• MATERIAL FOR THE TASK
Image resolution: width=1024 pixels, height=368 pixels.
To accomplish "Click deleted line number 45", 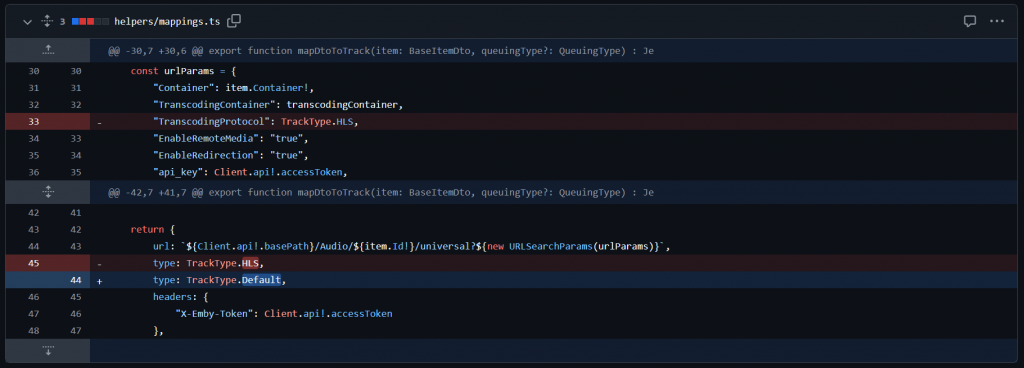I will coord(34,263).
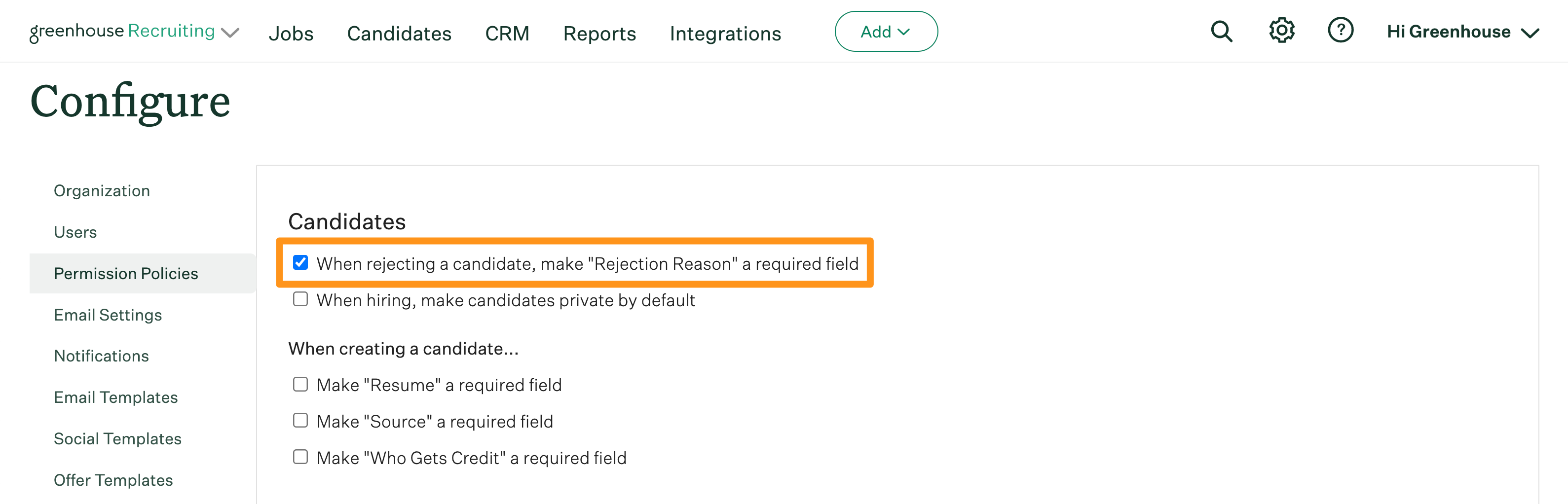Open the search icon in the navigation bar
1568x504 pixels.
(1222, 31)
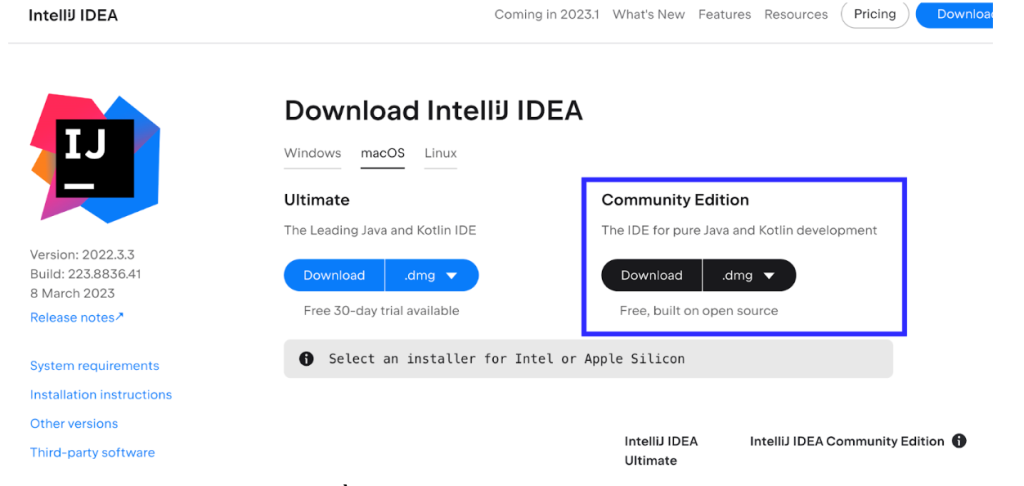Open the Features menu

(x=724, y=15)
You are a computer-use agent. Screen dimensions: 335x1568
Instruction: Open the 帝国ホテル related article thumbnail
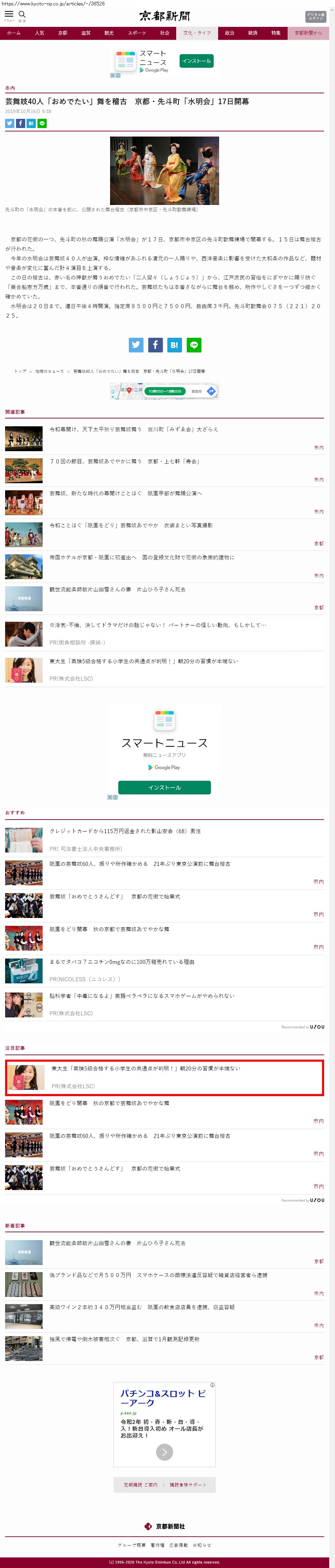tap(24, 566)
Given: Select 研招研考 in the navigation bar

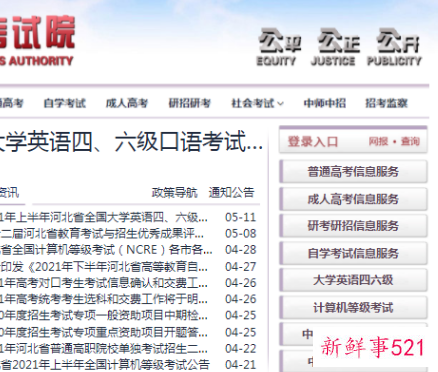Looking at the screenshot, I should pos(189,103).
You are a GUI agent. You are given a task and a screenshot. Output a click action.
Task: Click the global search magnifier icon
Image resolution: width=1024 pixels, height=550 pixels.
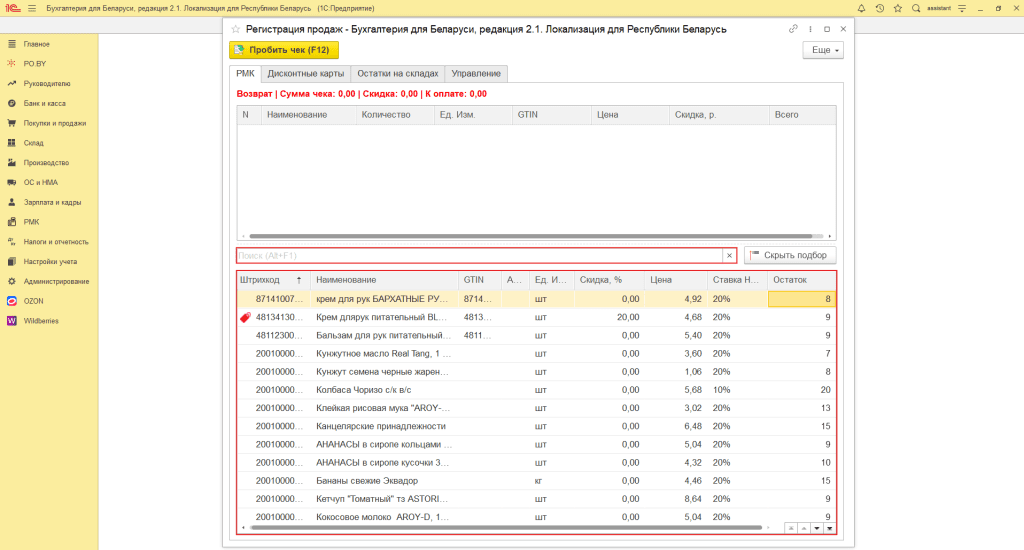pos(915,8)
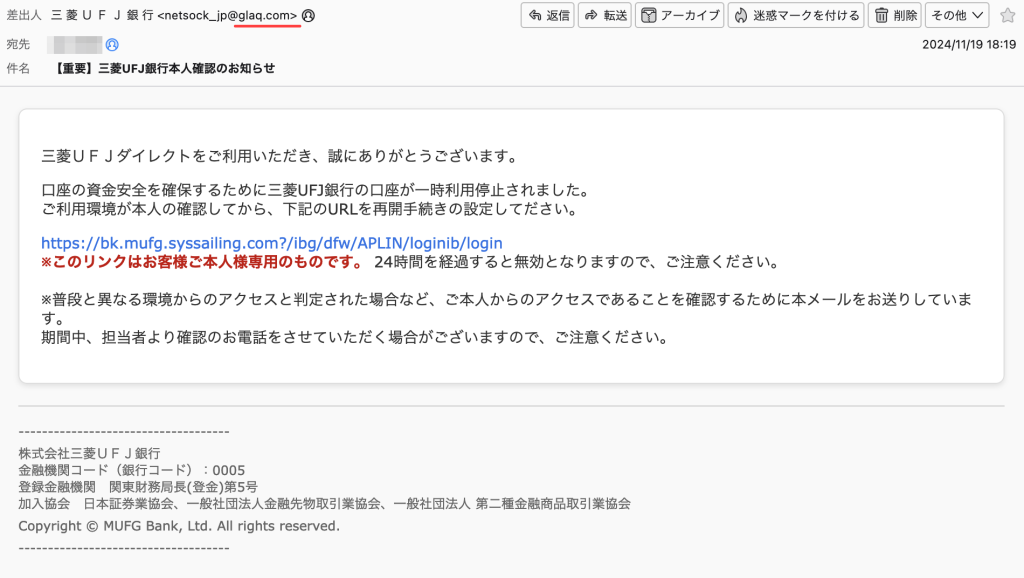Delete the email with the 削除 trash button
The width and height of the screenshot is (1024, 578).
coord(894,15)
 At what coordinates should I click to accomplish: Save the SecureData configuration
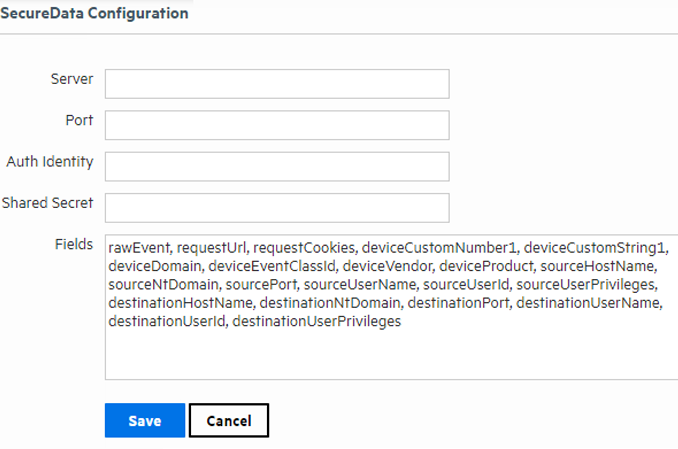tap(145, 420)
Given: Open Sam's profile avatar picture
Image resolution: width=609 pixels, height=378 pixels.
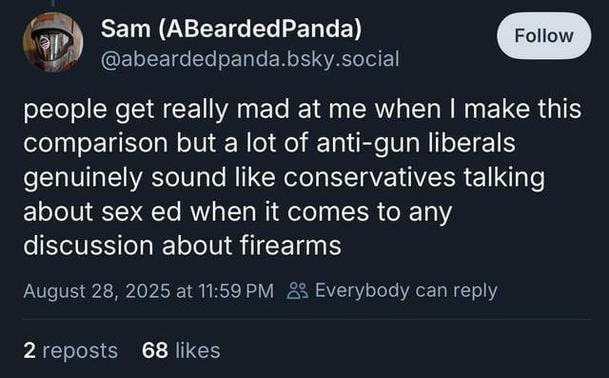Looking at the screenshot, I should coord(53,42).
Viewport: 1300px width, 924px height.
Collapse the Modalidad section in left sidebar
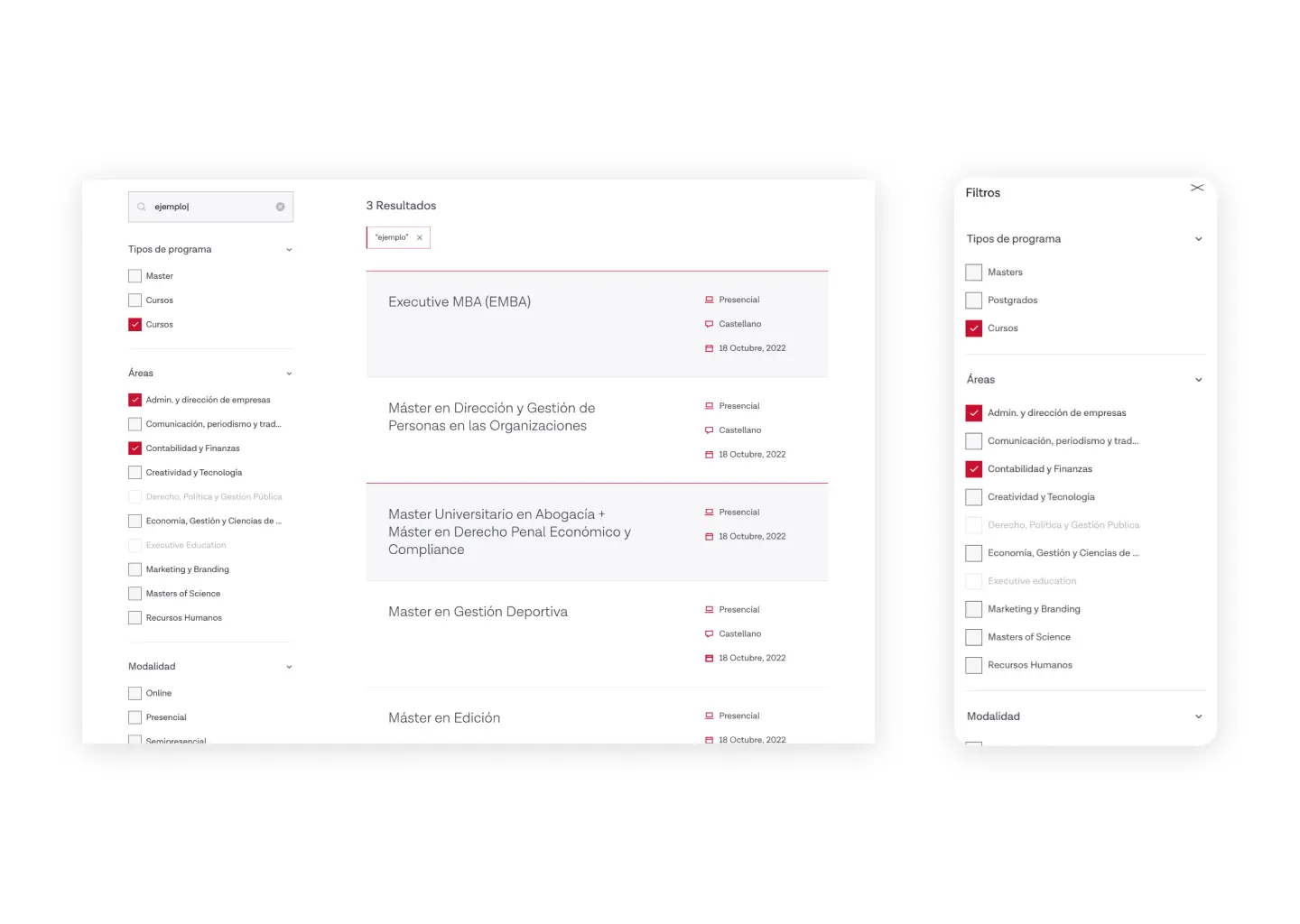pyautogui.click(x=289, y=667)
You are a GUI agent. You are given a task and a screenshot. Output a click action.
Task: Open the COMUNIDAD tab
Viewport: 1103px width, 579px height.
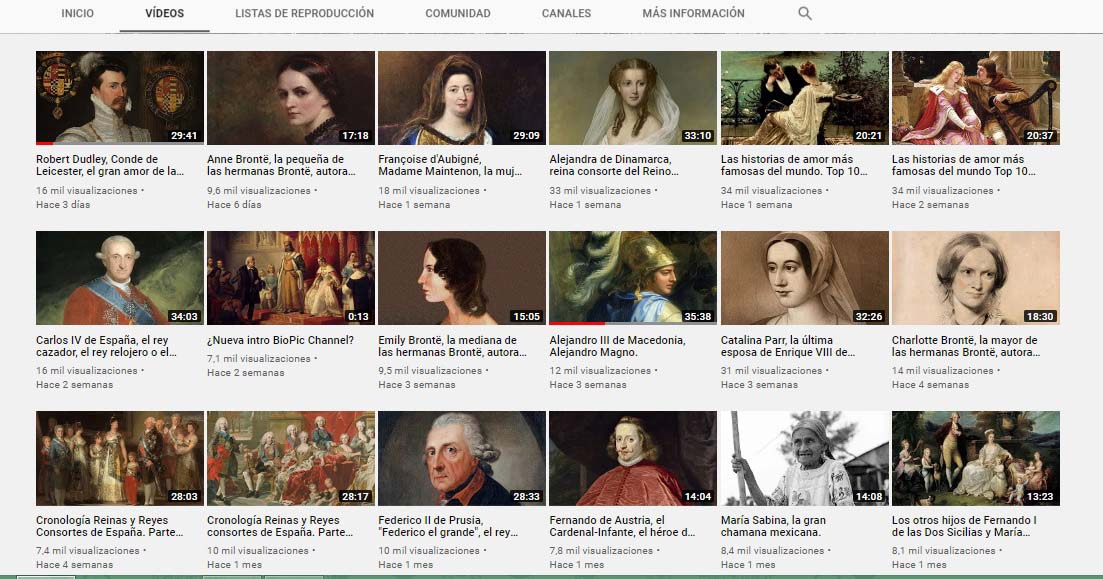click(x=458, y=13)
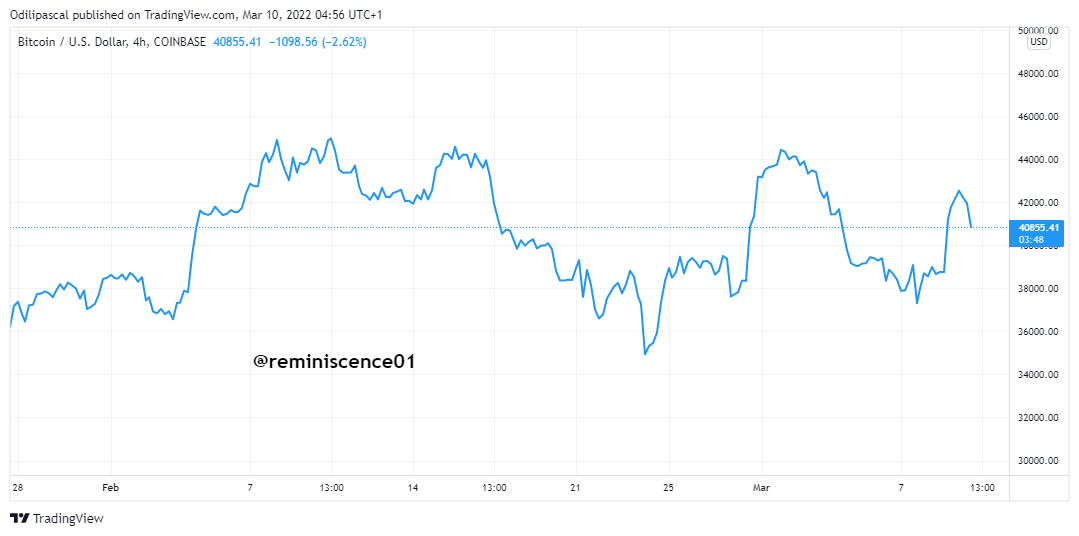The image size is (1079, 536).
Task: Click the 46000.00 price axis label
Action: (x=1038, y=117)
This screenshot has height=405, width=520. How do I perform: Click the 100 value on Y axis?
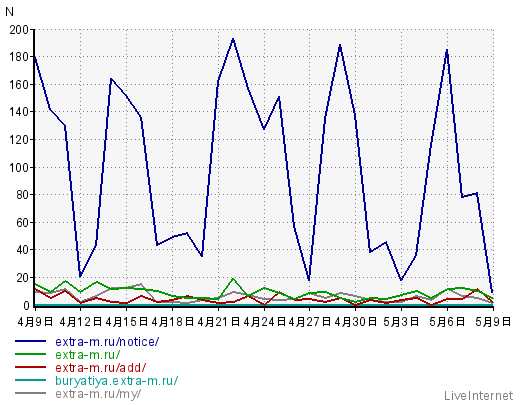19,168
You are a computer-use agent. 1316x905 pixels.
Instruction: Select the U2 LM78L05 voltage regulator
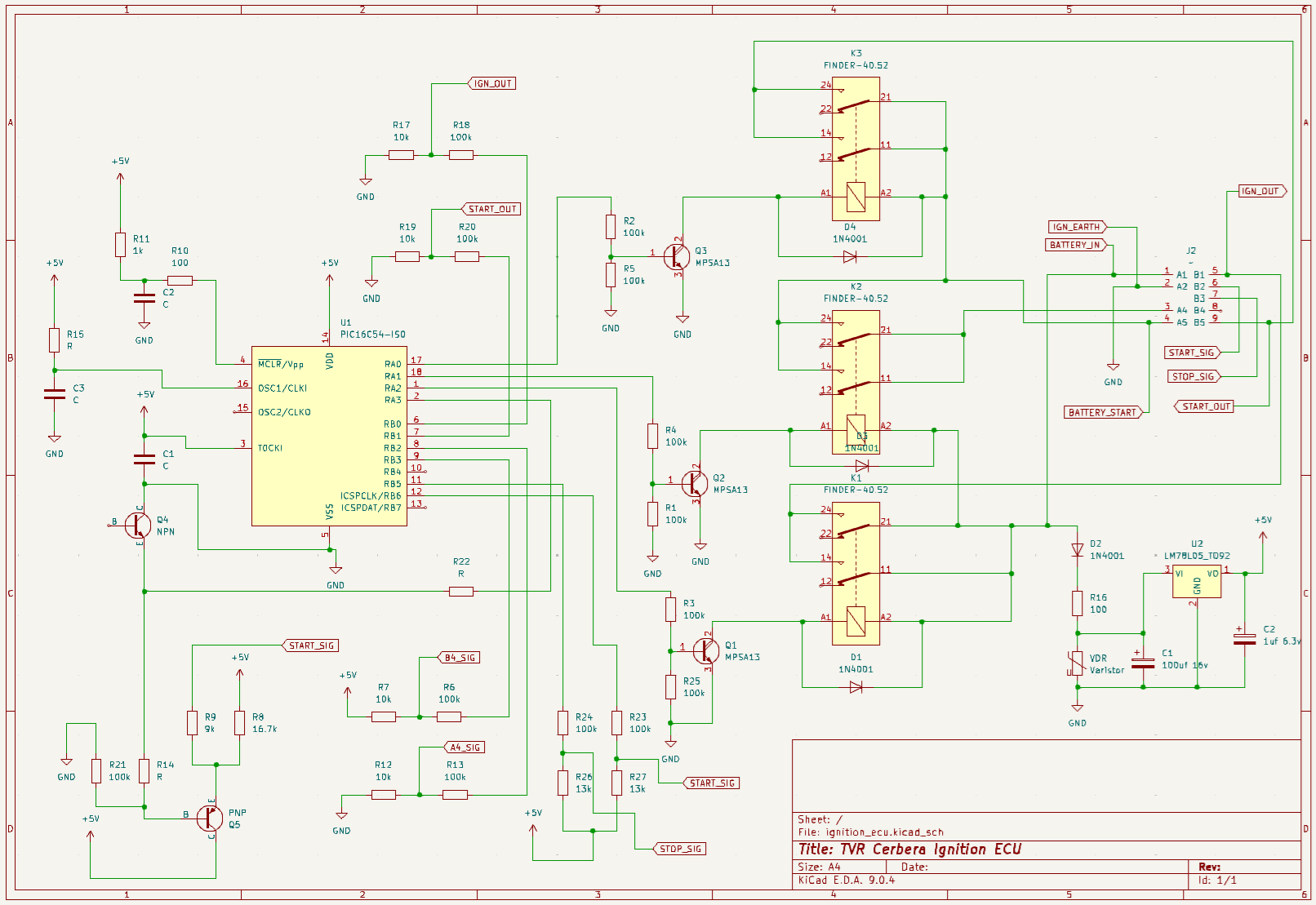pos(1197,580)
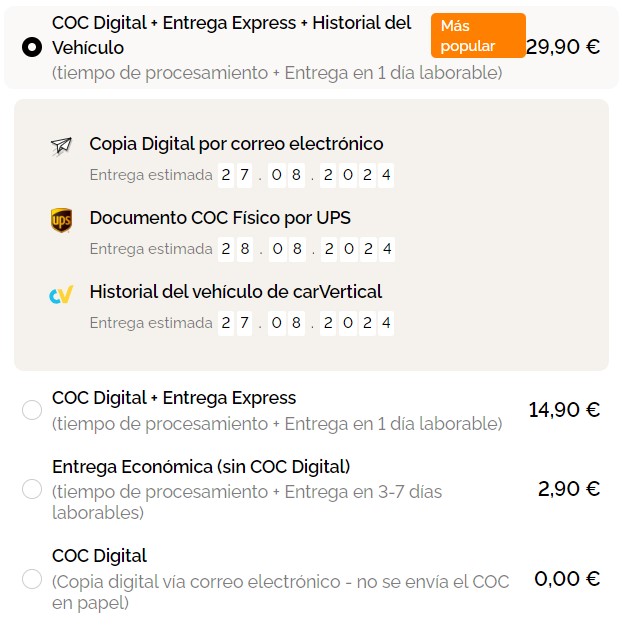
Task: Select COC Digital + Entrega Express + Historial radio
Action: pos(31,46)
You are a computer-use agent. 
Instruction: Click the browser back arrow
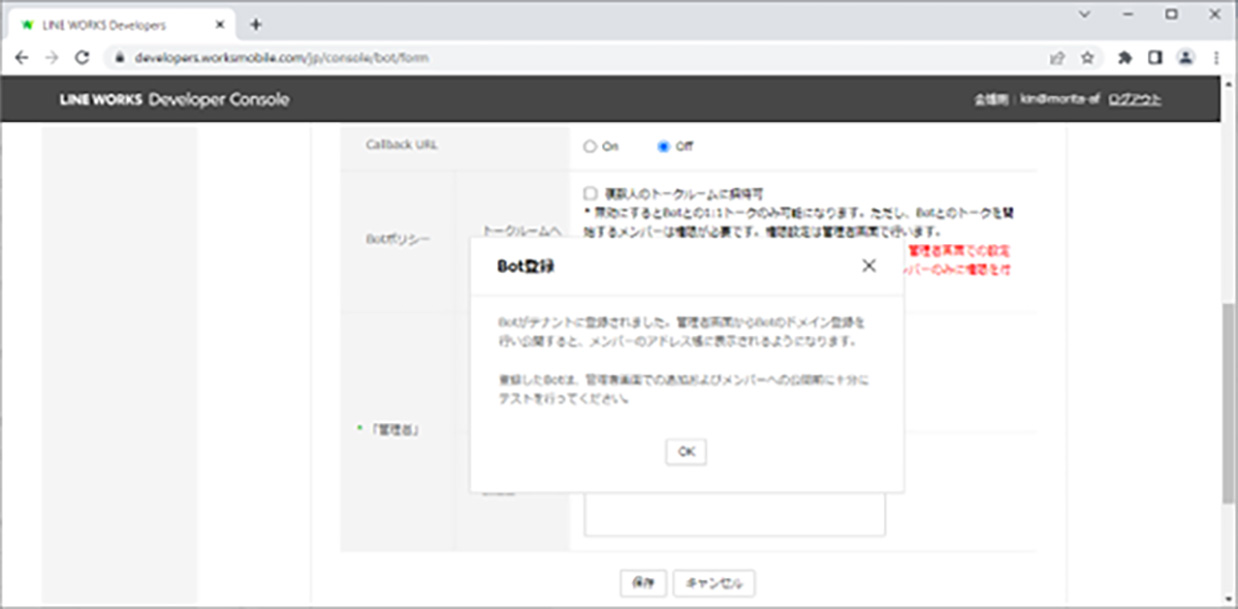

• PROBLEM STATEMENT
Collect every line from the records above that contains the word "computer".

• TASK RESPONSE
You are a computer-use agent. Screen dimensions: 335x1568
You are a computer-use agent. 1316x905 pixels.
You are a computer-use agent. 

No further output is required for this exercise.